Thursday, April 8, 2010

Students as professional developers - Sylivia Martinez (ACEC 2010, Day 2)

Aspects of Academic Professional DevelopmentImage by hazelowendmc via Flickr
Sylvia Martinez keynote speaker on the second day of the ACEC 2010 conference, spoke about teacher development. She was keen to suggests that students can train ans support staff and teachers, provide technical support, develop resources and communicate for schools, and help peers. This was an inspirational presentation, which continued to reinforce the message that appears to be coming through as a key theme at this conference - empowering students and valuing what they have to contribute to learning. It is giving learners and learning purpose, authenticity, and space for students to take responsibility. Scaffolding and guidance are still important, but the students are helped to so something that they are passionate about, and something that enables them to embrace 'citizenship' of learning communities. It's what the students and the teachers do that counts.

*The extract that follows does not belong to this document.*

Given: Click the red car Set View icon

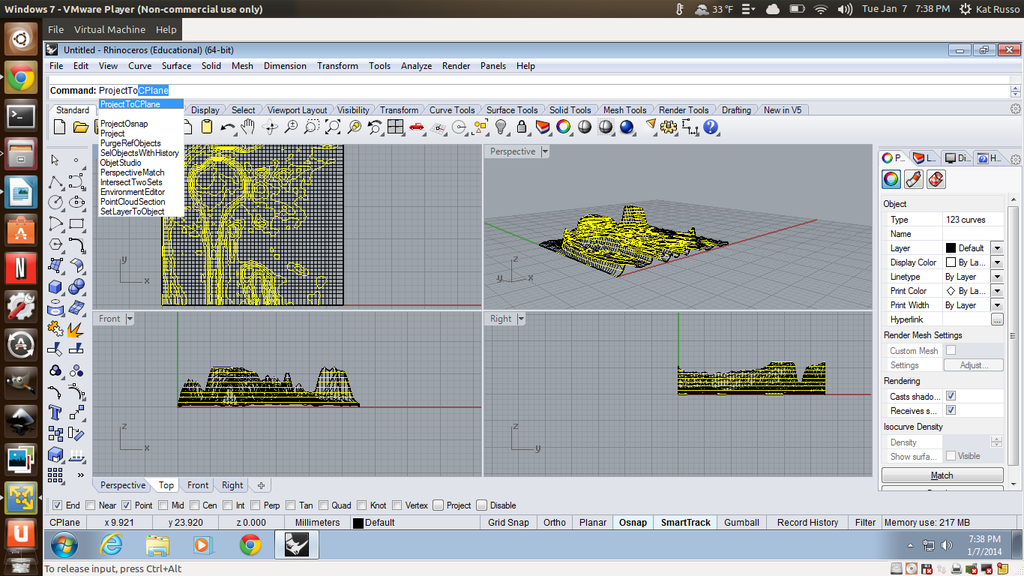Looking at the screenshot, I should click(416, 127).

The idea is to build a technology ecology where the student is doing something authentic - giving them real problems to solve - one of which is using technology in schools. So, the mantra is waste nothing, including talent, energy and passion. Students can provide informal technical support, for example drop in sessions for staff. Students need to know something and to take ownership and responsibility, an increased sense of purpose. It is not just about the technology it is about the philosophy - student-centered and focussed.

There are a lot of kids and adults who have things to share in the form of ideas and passion. Students care about their education, and rise to the challenge of leading events for teachers. It is worth looking at the Tomaz Lasic 'Catch a teacher day' initiative (Perth). Also, the Media Smart days which were organised by students, where there were student and teacher run workshops on media and technology topics.


Sylvia Martinez emphasised the importance of projects, and the key associated notions of tech support, professional development, and student technology fluency. She suggested that projects are graded by a peer-mentor - this gives different types of kids opportunities to shine and to show off their talents.